Fabrication of ultrahigh-strength aluminum matrix composites reinforced with high-content carbon nanotubes and ex-situ added alloying elements

An ex-situ alloying approach was developed to tackle the uniform dispersion challenge of high-content carbon nanotubes (CNTs) in hard aluminum (Al) alloy powders that are difficult to deform during the high energy ball milling (HEBM) process. The approach includes (1) attaining uniform distribution of high-content CNTs in soft pure Al powders via HEBM, followed by (2) short-duration HEBM with elemental Zn/Mg/Cu powders. Microstructural analysis showed that the high-content CNTs promoted dynamic recrystallization in the Al matrix, leading to a heterogeneous grain structure consisting of fine-grained and coarse-grained zones. The high density of dislocations introduced by CNTs resulted in more and finer precipitates in the fine-grained zones.
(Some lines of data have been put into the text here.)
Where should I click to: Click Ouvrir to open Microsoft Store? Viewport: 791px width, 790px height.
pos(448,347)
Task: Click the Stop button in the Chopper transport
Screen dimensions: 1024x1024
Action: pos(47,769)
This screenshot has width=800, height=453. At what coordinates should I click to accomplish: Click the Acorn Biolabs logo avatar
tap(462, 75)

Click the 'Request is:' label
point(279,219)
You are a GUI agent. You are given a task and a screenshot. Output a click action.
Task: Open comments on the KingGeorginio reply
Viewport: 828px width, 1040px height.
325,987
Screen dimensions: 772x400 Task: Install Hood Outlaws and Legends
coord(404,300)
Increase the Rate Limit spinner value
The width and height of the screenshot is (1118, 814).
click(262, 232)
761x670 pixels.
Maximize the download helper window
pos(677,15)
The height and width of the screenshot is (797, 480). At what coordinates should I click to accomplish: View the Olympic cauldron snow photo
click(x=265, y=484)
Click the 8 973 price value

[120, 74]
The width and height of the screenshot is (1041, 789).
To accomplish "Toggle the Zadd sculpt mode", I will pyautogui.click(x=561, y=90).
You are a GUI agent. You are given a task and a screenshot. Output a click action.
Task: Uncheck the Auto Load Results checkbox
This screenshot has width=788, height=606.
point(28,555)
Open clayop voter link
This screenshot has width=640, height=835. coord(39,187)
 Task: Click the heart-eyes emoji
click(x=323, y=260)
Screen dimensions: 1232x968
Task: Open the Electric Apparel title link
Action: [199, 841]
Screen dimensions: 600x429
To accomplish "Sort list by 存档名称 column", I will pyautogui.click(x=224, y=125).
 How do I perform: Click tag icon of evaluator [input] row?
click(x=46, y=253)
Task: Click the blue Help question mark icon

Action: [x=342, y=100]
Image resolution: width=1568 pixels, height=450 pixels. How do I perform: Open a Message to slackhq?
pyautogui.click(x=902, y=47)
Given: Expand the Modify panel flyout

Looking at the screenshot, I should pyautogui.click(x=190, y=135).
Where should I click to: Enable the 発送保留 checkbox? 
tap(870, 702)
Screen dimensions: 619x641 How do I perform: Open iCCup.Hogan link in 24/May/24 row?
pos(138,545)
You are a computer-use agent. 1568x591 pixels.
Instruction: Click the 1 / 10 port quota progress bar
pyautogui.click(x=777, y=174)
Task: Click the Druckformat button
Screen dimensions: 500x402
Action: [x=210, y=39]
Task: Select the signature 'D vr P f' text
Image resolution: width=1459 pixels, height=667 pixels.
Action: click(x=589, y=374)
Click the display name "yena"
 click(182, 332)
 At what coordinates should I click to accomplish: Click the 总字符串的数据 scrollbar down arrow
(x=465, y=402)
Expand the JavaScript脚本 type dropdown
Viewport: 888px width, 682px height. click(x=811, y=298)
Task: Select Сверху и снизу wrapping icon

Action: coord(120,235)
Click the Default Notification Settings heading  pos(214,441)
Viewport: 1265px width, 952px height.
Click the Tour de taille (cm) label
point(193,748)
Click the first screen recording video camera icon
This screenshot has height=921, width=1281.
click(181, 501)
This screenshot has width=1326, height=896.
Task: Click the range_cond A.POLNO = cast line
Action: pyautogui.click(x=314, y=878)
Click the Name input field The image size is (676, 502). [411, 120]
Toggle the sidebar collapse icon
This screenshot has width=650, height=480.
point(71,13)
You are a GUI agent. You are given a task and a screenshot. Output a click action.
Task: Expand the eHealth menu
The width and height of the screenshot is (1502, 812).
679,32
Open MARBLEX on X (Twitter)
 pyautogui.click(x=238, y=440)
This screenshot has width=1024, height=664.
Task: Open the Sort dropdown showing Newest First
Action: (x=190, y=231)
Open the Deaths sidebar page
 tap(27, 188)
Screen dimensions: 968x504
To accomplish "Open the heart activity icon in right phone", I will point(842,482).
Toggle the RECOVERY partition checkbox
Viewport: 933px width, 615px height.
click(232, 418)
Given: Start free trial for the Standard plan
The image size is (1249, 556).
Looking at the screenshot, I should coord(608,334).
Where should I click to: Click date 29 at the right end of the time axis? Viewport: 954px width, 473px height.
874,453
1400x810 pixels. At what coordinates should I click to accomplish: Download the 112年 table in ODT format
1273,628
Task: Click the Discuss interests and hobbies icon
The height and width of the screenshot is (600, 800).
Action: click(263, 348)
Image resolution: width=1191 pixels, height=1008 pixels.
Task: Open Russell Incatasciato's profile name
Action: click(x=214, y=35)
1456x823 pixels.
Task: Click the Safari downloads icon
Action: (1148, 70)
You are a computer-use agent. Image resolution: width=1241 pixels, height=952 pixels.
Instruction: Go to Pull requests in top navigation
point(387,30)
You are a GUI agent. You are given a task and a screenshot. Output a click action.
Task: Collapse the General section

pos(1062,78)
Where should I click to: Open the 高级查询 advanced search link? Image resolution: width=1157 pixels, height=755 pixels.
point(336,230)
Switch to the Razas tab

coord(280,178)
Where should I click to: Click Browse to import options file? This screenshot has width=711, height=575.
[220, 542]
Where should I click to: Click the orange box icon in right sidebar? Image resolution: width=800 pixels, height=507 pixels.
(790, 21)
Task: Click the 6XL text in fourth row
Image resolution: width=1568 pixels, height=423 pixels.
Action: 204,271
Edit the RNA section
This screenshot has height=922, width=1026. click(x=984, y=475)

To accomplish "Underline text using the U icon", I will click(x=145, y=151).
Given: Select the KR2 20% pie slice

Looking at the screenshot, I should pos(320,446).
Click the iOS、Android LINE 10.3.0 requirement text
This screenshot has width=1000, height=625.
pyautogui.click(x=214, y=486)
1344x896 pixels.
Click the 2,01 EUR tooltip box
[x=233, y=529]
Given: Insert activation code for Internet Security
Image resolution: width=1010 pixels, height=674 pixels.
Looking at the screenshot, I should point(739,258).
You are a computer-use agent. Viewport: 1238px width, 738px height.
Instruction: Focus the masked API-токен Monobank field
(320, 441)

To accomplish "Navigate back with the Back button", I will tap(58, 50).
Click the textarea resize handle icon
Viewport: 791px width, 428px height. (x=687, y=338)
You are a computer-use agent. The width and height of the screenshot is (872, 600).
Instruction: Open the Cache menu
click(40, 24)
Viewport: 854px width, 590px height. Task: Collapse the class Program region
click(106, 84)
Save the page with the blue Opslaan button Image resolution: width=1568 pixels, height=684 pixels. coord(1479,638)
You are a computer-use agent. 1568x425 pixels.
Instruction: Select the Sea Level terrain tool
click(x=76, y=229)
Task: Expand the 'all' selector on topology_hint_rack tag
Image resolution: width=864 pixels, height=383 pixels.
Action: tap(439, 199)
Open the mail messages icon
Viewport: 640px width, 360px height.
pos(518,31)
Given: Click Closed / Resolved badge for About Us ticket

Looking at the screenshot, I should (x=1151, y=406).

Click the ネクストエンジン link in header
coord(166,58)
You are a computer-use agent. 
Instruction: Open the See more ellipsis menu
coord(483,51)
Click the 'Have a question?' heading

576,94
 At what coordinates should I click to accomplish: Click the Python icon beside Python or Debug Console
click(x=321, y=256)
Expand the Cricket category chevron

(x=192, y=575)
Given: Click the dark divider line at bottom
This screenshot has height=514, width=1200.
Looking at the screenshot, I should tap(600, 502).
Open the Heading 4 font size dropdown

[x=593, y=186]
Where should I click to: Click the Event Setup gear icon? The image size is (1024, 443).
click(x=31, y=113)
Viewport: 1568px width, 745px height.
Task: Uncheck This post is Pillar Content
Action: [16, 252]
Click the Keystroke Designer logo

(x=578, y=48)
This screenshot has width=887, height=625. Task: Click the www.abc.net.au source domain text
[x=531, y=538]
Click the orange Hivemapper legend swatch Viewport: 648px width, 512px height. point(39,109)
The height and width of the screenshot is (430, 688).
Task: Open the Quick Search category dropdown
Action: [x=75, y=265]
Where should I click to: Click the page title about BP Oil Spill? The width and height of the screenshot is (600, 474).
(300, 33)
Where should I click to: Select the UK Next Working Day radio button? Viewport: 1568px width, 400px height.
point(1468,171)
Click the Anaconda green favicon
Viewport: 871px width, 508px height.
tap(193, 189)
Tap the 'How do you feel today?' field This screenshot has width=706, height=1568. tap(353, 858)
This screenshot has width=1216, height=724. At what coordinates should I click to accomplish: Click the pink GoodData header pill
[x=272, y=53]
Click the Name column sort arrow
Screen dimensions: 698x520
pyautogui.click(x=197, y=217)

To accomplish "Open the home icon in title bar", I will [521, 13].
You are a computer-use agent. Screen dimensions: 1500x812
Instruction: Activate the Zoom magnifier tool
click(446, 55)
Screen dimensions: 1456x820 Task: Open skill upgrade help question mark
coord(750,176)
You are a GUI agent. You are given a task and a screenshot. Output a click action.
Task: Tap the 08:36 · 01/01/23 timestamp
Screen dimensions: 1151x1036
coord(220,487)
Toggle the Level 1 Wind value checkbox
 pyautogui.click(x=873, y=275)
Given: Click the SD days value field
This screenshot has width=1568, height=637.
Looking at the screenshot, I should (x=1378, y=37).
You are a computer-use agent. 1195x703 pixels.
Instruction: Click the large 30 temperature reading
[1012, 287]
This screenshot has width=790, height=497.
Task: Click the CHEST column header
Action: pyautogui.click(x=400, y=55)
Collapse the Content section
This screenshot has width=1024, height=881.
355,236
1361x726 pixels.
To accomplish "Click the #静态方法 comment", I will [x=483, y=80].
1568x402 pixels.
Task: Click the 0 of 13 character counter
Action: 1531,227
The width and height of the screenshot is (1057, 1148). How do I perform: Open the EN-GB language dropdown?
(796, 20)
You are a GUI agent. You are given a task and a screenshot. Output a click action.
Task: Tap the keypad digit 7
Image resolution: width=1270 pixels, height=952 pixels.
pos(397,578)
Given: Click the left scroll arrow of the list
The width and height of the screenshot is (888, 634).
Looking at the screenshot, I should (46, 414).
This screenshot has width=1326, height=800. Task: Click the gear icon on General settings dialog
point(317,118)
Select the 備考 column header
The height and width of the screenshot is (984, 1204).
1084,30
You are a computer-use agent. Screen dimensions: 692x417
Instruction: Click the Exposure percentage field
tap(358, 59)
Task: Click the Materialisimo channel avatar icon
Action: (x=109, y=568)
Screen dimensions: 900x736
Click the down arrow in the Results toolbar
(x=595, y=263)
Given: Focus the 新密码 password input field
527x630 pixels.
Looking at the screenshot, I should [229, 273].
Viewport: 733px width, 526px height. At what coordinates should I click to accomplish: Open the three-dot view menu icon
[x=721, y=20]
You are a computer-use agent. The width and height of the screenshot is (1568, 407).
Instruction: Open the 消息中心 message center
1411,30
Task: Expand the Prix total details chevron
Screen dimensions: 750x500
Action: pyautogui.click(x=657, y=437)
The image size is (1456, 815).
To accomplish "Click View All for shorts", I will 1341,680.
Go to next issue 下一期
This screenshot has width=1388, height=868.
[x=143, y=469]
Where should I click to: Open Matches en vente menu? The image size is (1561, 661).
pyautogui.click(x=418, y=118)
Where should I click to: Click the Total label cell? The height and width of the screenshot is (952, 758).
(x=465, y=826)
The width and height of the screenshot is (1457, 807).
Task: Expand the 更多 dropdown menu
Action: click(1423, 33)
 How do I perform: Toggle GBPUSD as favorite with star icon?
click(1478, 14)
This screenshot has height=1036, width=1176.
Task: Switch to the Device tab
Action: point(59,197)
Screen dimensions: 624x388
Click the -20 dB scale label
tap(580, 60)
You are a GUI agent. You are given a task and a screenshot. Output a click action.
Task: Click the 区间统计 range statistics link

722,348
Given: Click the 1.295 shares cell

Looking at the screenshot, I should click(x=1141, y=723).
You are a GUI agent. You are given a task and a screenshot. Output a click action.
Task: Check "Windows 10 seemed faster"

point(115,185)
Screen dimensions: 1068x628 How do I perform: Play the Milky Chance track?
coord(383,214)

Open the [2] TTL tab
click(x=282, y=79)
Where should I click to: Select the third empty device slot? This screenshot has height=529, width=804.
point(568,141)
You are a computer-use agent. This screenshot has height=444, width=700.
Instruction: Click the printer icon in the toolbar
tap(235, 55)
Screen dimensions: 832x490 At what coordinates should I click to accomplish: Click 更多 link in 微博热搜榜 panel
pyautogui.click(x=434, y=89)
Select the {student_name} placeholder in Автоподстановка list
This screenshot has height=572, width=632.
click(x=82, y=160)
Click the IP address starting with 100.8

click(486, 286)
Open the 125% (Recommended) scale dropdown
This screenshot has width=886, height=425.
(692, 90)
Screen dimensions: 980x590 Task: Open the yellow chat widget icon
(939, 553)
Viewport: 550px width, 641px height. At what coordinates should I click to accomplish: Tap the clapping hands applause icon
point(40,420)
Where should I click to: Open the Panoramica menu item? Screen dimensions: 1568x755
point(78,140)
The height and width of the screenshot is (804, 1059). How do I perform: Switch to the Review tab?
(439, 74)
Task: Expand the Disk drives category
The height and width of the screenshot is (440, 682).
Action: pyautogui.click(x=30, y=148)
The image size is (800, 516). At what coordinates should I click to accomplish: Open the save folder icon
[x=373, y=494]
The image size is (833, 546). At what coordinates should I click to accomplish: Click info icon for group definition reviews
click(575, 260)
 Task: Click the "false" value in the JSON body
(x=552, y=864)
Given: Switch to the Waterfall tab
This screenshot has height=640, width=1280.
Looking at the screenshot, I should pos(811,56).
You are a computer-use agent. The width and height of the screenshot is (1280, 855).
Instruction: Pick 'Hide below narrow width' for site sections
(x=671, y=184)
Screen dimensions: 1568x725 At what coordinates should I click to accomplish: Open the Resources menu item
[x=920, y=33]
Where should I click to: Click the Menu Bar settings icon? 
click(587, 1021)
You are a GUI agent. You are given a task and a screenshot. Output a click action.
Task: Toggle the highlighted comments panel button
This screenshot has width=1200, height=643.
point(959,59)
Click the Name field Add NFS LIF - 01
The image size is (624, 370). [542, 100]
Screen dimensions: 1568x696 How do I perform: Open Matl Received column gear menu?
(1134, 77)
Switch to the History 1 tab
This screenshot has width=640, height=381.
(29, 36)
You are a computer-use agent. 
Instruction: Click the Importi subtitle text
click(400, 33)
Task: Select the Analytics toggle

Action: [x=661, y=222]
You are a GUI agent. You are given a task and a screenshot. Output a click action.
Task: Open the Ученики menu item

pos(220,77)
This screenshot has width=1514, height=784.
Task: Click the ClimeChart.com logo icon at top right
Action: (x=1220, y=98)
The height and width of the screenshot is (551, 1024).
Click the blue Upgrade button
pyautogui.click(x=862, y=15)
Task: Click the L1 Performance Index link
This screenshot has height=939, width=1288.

The synergistic enhancement between CNTs and precipitates in composite yielded an exceptionally high tensile strength of 855 MPa, which registered a new record among the bulk CNTs/Al composites in literature. The strengthening mechanisms were discussed based on thorough microstructure characterizations. This study proposes a paradigm for microstructure tailoring to fabricate Al alloy composites reinforced with high-content CNTs via optimized preparation techniques and precipitation engineering.